There was a problem hiding this comment.
ah you're totally right, this is an outdated comment/implementation from when i was trying to track total_bytes_written rather than total_uncompressed_bytes
There was a problem hiding this comment.
ah ok. that makes sense
i do want to flag tho that when i try changing this back to use write_all, the tests fail so there may be another reason to use this approach which i also don't understand right now lol
There was a problem hiding this comment.
i wager it's due to a missing .flush() call -- i'll push a commit w/ working tests in a sec
bmw
left a comment
There was a problem hiding this comment.
i didn't make the time to really test this (at least not yet), but i wanted to share the comments i had after reading the code and playing with things just a little bit so you could continue working on this
for my benefit at least as much as yours for when i come back to this, my comment above about continuing to use write_all in write_container has not been fully addressed yet
| let compressed = qmdl_path.ends_with(".gz"); | ||
| let qmdl_file_size = qmdl_file.metadata().await.unwrap().len(); | ||
| let mut qmdl_reader = QmdlReader::new(qmdl_file, Some(qmdl_file_size as usize)); | ||
| let mut qmdl_reader = QmdlReader::new(qmdl_file, compressed, Some(qmdl_file_size as usize)); |
There was a problem hiding this comment.
the qmdl_file_size value won't work here if compressed is true right? it should probably be omitted like it was above
| start_time: start_time.into(), | ||
| last_message_time: Some(last_message_time.into()), | ||
| qmdl_size_bytes: metadata.size() as usize, | ||
| uncompressed_qmdl_size_bytes: metadata.size() as usize, |
There was a problem hiding this comment.
isn't metadata.size() going to be the compressed size for qmdl.gz files?

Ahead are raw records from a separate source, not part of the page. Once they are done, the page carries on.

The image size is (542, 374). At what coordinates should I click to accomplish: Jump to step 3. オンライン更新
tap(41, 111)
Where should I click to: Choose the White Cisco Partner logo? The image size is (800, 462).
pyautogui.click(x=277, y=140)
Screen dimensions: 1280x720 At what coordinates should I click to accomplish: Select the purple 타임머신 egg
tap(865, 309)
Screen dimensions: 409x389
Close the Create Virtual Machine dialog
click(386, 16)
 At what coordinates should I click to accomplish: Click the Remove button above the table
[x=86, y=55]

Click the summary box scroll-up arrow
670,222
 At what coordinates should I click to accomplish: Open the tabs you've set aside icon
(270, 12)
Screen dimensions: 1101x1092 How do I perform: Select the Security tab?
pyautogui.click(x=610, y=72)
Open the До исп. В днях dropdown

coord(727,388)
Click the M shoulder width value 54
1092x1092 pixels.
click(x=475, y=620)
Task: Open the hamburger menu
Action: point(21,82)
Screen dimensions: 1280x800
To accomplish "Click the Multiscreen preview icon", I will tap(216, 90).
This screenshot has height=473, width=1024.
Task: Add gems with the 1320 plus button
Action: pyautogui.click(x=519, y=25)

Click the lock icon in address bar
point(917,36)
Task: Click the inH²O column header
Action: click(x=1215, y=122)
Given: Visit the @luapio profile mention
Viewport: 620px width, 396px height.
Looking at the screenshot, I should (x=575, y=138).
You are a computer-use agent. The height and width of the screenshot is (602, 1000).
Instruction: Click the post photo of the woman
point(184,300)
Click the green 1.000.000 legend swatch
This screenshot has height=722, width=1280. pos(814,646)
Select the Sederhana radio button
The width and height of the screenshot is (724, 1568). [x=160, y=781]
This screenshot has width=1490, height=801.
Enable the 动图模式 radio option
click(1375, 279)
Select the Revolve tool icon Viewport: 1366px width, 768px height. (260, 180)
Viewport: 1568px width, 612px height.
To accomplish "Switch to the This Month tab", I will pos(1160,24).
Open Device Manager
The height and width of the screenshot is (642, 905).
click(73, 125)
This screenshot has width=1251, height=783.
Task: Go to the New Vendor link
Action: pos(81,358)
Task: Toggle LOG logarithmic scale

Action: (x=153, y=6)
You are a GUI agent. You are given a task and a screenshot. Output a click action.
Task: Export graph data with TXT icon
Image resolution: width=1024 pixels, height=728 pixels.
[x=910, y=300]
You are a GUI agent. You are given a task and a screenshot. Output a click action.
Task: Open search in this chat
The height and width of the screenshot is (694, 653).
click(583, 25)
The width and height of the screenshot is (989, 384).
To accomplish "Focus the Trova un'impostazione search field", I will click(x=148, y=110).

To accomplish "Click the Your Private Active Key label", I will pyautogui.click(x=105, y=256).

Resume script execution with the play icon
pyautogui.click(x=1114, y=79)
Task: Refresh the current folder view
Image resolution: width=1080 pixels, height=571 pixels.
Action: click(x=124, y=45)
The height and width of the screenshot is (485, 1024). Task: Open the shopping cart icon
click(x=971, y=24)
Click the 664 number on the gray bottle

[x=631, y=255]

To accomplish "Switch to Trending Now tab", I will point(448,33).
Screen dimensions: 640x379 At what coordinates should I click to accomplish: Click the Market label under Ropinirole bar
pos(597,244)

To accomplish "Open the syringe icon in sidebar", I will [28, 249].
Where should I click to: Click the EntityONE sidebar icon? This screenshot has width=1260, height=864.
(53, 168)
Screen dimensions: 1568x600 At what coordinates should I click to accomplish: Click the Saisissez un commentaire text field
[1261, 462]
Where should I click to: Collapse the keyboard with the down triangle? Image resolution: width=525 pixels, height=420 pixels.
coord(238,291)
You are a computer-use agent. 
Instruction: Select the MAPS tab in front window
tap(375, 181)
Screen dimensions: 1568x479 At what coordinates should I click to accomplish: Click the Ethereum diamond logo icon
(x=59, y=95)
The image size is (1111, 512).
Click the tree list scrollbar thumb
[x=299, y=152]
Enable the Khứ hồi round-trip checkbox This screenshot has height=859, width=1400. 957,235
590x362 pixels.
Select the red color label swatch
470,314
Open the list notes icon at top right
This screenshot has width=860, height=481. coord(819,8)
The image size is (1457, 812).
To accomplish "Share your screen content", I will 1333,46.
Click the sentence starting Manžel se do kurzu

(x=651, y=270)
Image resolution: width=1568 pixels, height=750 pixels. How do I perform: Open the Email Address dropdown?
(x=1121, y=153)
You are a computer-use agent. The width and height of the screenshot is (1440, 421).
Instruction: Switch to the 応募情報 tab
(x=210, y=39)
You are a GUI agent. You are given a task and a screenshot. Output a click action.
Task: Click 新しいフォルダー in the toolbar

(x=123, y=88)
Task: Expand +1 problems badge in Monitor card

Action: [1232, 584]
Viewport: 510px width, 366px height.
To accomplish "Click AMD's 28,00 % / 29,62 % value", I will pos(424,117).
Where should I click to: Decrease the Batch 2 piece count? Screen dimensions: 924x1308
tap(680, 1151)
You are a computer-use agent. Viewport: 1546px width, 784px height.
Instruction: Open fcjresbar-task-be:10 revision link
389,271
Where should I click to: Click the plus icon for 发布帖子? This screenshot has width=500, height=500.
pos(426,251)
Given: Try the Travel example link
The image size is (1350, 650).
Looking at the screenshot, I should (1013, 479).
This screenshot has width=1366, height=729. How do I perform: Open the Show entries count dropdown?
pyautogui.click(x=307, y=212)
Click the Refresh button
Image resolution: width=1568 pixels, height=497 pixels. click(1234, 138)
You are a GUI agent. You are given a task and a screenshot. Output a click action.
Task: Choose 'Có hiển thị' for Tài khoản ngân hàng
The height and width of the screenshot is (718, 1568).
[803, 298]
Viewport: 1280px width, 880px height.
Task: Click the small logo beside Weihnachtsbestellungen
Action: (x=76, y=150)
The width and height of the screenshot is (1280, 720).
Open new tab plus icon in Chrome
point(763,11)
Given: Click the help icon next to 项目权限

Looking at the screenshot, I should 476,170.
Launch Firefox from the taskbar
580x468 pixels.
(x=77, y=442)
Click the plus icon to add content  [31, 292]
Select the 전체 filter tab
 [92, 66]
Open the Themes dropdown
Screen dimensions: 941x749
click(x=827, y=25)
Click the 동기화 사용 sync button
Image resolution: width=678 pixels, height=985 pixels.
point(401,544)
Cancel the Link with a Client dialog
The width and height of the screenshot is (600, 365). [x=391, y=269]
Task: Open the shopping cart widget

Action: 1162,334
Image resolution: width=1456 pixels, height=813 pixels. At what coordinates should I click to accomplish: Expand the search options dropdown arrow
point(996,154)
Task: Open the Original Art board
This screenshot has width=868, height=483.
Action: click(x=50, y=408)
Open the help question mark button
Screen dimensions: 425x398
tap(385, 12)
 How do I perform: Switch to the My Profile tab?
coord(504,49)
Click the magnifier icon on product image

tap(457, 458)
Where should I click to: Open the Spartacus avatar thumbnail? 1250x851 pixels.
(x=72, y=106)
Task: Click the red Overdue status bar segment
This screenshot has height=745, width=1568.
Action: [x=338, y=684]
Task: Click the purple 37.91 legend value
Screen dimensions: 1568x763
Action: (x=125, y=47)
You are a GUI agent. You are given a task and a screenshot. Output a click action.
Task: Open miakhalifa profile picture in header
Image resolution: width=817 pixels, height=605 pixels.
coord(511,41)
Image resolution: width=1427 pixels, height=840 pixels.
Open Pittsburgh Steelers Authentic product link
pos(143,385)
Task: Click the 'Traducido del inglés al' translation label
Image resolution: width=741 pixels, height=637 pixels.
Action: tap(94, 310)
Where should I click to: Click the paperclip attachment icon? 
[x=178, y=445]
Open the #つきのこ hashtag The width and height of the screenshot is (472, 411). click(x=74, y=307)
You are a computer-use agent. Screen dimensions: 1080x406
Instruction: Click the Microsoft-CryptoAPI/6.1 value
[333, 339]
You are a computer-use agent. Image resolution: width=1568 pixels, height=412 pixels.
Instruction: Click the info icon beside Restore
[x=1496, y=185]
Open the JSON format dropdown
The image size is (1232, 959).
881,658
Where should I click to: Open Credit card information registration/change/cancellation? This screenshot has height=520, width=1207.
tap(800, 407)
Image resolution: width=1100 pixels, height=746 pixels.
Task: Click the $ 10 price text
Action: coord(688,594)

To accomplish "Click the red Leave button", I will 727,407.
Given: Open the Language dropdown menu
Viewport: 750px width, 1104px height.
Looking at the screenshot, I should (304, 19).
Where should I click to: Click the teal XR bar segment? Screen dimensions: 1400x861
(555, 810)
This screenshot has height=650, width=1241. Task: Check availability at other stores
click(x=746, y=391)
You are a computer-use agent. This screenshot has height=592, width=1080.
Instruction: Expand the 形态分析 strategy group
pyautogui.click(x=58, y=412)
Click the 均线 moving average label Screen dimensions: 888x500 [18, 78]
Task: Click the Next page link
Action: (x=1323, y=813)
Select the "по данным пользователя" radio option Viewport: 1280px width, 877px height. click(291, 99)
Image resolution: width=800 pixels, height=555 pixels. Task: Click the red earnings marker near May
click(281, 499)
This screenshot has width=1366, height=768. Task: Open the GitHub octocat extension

fixing this seems tricky. it seems to me like we either have to
- read each file in its entirety to determine the real uncompressed file size
- do the refactoring i believe you were talking about of removing the need for tracking max file size entirely by working at the level of HDLC containers
the latter seems much cleaner, but idk how much work it is
what do you think?
| reader: BufReader::new(reader), | ||
| bytes_read: 0, | ||
| max_bytes, | ||
| buf_reader: BufReader::new(QmdlAsyncReader::new( |
There was a problem hiding this comment.
if we're going to continue accepting max_uncompressed_bytes in this function, what about using an approach something like this and dropping the handling of max bytes inside QmdlAsyncReader entirely? i think it'd allow us to simplify the code significantly
| { | ||
| let entry = | ||
| ZipEntryBuilder::new(format!("{qmdl_idx}.qmdl").into(), Compression::Stored); | ||
| let extension = if compressed { "qmdl.gz" } else { "qmdl" }; |
There was a problem hiding this comment.
i didn't test this, but won't the resulting file here always be a qmdl file as reading using QmdlReader below will decompress it?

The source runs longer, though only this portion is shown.